Go through the entries and write each one out again unchanged.

The records »
===============
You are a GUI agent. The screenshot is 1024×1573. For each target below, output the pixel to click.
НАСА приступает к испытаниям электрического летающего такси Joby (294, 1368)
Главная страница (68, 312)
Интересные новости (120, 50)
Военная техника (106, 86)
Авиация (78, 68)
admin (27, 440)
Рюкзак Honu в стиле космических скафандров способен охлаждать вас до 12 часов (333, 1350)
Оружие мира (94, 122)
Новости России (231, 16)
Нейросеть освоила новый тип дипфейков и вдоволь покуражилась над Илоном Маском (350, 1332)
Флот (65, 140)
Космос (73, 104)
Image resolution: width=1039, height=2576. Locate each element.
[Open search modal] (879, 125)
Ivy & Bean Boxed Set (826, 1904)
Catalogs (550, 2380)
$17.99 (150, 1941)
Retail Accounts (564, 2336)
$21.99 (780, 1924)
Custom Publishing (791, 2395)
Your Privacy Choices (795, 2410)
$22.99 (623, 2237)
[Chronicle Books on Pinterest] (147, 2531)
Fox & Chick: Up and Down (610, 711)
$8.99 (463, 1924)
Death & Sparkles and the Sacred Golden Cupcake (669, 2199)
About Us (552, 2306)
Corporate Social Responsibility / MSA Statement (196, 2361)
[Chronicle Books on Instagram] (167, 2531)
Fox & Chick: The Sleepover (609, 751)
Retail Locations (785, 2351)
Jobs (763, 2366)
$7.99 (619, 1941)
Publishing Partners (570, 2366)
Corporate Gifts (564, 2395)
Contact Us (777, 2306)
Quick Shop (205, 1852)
===============
Task result »
You are a GUI agent. The screenshot is 1024×1573. For each target below, output the pixel to click.
НАСА приступает к испытаниям электрического летающего такси Joby (294, 1368)
Главная страница (68, 312)
Интересные новости (120, 50)
Военная техника (106, 86)
Авиация (78, 68)
admin (27, 440)
Рюкзак Honu в стиле космических скафандров способен охлаждать вас до 12 часов (333, 1350)
Оружие мира (94, 122)
Новости России (231, 16)
Нейросеть освоила новый тип дипфейков и вдоволь покуражилась над Илоном Маском (350, 1332)
Флот (65, 140)
Космос (73, 104)
Image resolution: width=1039, height=2576. Locate each element.
[Open search modal] (879, 125)
Ivy & Bean Boxed Set (826, 1904)
Catalogs (550, 2380)
$17.99 (150, 1941)
Retail Accounts (564, 2336)
$21.99 (780, 1924)
Custom Publishing (791, 2395)
Your Privacy Choices (795, 2410)
$22.99 (623, 2237)
[Chronicle Books on Pinterest] (147, 2531)
Fox & Chick: Up and Down (610, 711)
$8.99 (463, 1924)
Death & Sparkles and the Sacred Golden Cupcake (669, 2199)
About Us (552, 2306)
Corporate Social Responsibility / MSA Statement (196, 2361)
[Chronicle Books on Instagram] (167, 2531)
Fox & Chick: The Sleepover (609, 751)
Retail Locations (785, 2351)
Jobs (763, 2366)
$7.99 (619, 1941)
Publishing Partners (570, 2366)
Corporate Gifts (564, 2395)
Contact Us (777, 2306)
Quick Shop (205, 1852)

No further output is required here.